__Supplied information__:
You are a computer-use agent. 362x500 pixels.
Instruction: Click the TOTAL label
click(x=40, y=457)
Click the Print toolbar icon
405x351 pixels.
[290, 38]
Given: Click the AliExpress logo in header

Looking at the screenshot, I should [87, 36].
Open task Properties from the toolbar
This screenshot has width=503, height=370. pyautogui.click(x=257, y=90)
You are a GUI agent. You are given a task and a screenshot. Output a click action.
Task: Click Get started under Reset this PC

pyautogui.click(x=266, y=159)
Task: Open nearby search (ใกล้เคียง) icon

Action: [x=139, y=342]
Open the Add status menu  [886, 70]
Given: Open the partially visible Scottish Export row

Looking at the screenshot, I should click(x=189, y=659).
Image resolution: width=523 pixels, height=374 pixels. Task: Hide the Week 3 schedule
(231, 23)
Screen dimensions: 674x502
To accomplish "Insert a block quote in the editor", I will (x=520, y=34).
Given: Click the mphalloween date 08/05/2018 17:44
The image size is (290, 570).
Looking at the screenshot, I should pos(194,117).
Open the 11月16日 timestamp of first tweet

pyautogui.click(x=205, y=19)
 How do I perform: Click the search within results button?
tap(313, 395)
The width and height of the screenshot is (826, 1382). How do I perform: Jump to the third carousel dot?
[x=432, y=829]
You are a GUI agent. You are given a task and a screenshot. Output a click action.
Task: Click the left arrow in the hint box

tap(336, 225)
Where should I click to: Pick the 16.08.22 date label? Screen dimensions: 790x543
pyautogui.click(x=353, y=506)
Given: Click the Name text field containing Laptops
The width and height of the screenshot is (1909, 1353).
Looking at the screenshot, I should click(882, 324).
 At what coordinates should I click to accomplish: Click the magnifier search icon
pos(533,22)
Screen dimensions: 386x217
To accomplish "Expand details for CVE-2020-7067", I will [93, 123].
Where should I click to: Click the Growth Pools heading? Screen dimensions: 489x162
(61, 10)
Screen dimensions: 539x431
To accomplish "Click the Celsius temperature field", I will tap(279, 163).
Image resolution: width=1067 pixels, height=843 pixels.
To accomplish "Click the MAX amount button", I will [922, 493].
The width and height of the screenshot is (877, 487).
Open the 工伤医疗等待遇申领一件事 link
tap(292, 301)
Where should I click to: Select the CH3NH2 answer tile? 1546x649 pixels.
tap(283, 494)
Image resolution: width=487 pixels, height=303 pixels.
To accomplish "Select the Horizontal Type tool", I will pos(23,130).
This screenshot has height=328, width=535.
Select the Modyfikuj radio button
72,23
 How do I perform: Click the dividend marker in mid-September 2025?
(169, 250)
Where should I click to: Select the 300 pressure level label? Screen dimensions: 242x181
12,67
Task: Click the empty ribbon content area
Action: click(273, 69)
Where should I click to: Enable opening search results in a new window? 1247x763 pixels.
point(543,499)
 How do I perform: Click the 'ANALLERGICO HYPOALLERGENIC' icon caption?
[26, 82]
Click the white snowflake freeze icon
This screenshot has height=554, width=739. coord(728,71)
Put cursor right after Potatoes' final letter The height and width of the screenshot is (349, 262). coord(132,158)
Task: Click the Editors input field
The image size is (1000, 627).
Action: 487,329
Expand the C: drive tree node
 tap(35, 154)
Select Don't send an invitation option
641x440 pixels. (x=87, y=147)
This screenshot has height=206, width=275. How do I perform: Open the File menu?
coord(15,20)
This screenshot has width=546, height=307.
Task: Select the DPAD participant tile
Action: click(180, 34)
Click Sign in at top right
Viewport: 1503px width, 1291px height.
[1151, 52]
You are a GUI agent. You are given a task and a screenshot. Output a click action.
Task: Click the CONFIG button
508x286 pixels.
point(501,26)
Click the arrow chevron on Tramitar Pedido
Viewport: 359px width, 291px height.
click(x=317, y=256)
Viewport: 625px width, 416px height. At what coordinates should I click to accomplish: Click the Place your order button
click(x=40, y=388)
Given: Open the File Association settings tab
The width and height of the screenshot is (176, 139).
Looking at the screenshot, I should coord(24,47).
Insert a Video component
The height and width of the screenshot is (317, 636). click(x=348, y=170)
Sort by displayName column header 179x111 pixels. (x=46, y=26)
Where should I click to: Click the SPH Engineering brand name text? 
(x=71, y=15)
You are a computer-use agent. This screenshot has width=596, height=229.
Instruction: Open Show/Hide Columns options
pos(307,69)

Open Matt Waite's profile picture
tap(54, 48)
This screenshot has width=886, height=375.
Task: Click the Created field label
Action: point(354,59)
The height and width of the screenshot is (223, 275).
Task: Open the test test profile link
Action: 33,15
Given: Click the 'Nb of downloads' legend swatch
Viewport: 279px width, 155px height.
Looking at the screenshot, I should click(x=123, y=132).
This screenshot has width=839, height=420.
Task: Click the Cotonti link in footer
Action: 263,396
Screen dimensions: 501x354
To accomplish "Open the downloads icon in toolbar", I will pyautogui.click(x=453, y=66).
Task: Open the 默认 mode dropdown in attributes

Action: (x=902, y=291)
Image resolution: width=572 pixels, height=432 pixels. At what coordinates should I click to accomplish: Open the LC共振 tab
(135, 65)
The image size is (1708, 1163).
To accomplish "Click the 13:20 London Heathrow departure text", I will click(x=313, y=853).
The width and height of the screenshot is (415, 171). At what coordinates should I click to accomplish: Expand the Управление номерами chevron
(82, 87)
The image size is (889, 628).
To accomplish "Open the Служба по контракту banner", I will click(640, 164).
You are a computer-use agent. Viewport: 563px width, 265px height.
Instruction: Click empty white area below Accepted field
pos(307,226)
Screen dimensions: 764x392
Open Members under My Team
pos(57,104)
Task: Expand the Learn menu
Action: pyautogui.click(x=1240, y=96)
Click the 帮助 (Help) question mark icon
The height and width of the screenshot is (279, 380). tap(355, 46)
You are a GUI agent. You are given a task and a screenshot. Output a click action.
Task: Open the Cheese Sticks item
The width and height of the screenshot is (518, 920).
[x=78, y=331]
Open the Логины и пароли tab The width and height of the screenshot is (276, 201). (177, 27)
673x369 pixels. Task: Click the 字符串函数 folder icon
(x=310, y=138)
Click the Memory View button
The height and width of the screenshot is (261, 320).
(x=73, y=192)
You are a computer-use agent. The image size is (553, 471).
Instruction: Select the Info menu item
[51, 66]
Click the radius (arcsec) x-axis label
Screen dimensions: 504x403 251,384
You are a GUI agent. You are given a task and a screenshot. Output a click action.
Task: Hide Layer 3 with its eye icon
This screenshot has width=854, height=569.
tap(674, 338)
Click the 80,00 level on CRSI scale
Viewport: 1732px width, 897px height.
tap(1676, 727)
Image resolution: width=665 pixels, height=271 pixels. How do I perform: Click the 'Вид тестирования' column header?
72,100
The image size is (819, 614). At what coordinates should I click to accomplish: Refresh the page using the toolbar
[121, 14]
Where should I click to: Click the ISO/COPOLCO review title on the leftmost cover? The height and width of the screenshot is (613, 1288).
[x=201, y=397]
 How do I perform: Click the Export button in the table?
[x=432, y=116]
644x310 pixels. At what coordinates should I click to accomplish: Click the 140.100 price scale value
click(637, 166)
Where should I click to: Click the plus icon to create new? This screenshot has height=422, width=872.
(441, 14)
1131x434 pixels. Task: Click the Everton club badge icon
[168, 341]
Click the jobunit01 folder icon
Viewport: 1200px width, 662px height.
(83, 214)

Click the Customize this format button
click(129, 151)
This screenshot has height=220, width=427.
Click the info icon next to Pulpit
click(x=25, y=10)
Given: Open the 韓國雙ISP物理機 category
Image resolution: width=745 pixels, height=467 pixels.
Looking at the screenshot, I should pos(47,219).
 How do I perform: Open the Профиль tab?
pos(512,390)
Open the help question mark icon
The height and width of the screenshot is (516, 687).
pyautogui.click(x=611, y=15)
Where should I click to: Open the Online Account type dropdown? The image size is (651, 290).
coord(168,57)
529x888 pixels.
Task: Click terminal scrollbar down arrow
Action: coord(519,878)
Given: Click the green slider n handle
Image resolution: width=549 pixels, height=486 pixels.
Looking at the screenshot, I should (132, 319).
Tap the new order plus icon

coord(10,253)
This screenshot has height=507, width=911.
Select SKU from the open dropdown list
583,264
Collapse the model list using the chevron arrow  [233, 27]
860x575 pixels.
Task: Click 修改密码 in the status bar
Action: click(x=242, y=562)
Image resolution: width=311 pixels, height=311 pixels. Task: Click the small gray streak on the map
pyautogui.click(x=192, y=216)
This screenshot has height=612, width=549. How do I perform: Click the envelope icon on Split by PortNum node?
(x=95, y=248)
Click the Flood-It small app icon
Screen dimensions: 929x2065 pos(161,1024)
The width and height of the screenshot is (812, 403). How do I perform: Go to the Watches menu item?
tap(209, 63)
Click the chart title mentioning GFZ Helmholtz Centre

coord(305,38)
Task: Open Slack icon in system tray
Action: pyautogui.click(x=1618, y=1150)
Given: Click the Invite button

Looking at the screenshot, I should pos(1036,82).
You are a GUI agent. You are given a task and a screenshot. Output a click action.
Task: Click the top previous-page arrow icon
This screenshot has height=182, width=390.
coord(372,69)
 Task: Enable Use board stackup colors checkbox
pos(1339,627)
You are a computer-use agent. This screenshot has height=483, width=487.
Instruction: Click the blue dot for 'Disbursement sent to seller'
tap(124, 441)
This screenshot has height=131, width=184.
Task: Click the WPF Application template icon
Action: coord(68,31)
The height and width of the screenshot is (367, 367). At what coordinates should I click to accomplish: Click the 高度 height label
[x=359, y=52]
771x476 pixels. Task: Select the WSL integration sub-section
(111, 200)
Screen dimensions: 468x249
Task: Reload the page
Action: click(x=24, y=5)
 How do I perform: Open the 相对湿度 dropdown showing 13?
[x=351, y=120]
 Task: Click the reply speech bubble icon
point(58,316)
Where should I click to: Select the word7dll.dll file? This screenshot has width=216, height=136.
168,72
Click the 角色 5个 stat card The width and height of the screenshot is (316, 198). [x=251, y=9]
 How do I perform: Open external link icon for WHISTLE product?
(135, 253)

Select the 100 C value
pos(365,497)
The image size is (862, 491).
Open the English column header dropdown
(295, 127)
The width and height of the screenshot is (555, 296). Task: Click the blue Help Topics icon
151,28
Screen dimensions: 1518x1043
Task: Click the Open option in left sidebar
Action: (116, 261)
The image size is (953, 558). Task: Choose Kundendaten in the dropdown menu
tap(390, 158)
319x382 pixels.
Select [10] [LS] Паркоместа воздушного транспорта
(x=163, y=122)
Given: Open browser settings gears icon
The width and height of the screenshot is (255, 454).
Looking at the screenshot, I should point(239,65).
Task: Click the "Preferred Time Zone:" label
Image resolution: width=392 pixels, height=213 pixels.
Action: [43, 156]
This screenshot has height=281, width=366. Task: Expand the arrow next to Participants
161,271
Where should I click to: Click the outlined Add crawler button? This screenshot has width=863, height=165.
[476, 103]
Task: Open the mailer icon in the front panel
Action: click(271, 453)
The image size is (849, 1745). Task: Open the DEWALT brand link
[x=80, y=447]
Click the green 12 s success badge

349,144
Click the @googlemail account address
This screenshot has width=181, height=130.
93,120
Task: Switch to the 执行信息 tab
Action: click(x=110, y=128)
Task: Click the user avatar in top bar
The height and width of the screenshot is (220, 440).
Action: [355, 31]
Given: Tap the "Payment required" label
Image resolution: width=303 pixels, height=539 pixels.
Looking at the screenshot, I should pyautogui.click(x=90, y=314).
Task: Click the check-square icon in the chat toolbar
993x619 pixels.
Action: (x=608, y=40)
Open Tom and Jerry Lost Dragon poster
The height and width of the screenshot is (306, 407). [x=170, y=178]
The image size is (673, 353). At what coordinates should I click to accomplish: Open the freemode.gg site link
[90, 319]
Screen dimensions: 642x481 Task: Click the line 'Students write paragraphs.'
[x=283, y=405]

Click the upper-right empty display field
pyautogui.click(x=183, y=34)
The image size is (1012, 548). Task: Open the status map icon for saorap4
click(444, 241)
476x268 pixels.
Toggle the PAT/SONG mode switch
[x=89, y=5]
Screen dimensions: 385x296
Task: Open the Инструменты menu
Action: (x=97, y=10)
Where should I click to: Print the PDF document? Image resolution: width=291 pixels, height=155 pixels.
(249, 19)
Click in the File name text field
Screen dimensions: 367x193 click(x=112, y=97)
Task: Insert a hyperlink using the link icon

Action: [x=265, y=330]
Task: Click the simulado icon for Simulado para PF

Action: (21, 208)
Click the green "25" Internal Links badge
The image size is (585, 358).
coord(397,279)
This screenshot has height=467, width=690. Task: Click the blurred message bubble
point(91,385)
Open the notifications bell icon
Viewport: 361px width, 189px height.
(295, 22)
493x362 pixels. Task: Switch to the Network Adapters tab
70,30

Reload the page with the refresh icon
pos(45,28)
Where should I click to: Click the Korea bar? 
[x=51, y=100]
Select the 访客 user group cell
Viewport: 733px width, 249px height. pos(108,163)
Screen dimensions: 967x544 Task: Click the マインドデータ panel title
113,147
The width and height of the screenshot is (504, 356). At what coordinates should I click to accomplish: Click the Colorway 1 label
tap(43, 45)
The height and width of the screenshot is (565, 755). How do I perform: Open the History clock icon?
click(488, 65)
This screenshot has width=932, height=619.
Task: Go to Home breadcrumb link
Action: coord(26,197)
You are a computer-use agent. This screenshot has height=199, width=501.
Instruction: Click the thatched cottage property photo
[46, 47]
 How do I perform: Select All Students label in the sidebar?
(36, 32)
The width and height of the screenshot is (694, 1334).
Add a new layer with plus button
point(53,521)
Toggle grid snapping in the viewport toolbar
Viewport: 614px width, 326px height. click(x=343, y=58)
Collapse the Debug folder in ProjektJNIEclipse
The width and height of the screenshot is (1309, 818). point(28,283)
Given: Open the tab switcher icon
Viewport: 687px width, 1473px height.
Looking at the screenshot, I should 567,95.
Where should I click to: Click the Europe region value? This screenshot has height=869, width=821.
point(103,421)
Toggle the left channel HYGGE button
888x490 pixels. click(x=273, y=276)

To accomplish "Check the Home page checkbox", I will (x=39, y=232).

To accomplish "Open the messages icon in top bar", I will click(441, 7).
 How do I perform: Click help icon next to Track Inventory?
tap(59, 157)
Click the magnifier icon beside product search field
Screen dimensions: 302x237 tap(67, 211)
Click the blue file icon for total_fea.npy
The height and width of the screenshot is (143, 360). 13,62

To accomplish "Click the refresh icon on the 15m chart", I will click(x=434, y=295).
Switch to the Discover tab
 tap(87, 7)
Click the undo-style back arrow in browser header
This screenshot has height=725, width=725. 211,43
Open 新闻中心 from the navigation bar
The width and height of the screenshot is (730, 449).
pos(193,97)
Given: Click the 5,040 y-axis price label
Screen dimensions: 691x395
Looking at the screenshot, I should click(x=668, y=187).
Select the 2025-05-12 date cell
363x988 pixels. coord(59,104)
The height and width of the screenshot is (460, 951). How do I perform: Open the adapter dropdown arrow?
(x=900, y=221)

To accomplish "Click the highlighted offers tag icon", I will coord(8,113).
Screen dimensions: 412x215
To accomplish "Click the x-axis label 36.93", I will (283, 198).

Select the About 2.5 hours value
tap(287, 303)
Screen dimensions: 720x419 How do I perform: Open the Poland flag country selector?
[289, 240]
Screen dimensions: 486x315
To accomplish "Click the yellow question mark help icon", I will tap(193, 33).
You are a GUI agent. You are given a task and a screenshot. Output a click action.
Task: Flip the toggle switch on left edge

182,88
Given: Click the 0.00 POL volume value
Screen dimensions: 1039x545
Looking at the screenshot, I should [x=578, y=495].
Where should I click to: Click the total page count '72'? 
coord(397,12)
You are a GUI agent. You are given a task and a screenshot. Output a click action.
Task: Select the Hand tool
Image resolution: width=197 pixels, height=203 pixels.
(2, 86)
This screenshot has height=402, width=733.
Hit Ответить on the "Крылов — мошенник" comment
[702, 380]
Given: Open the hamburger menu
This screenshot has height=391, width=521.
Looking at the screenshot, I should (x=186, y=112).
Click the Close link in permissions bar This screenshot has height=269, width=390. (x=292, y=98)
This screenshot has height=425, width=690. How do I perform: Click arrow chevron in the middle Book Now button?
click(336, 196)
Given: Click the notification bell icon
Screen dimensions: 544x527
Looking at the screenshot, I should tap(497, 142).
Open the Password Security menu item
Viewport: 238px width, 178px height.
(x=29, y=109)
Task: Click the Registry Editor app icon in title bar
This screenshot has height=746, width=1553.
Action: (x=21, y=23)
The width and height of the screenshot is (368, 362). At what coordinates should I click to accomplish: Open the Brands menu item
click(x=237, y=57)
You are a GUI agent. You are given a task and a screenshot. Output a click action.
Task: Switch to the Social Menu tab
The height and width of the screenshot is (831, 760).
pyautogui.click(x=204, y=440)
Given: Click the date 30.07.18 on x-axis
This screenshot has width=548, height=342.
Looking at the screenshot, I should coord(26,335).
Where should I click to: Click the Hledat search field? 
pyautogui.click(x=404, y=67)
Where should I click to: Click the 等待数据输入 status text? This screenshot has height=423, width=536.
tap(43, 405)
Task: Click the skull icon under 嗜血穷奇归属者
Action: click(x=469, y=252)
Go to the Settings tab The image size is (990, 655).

__Exercise description__: Only the lines from the one holding "This screenshot has height=402, width=733." through the end of the listing should appear in the response, each restated exactly.

__Exercise output__:
This screenshot has height=402, width=733.
Hit Ответить on the "Крылов — мошенник" comment
[702, 380]
Given: Open the hamburger menu
This screenshot has height=391, width=521.
Looking at the screenshot, I should (x=186, y=112).
Click the Close link in permissions bar This screenshot has height=269, width=390. (x=292, y=98)
This screenshot has height=425, width=690. How do I perform: Click arrow chevron in the middle Book Now button?
click(336, 196)
Given: Click the notification bell icon
Screen dimensions: 544x527
Looking at the screenshot, I should tap(497, 142).
Open the Password Security menu item
Viewport: 238px width, 178px height.
(x=29, y=109)
Task: Click the Registry Editor app icon in title bar
This screenshot has height=746, width=1553.
Action: (x=21, y=23)
The width and height of the screenshot is (368, 362). At what coordinates should I click to accomplish: Open the Brands menu item
click(x=237, y=57)
You are a GUI agent. You are given a task and a screenshot. Output a click action.
Task: Switch to the Social Menu tab
The height and width of the screenshot is (831, 760).
pyautogui.click(x=204, y=440)
Given: Click the date 30.07.18 on x-axis
This screenshot has width=548, height=342.
Looking at the screenshot, I should coord(26,335).
Where should I click to: Click the Hledat search field? 
pyautogui.click(x=404, y=67)
Where should I click to: Click the 等待数据输入 status text? This screenshot has height=423, width=536.
tap(43, 405)
Task: Click the skull icon under 嗜血穷奇归属者
Action: click(x=469, y=252)
Go to the Settings tab The image size is (990, 655).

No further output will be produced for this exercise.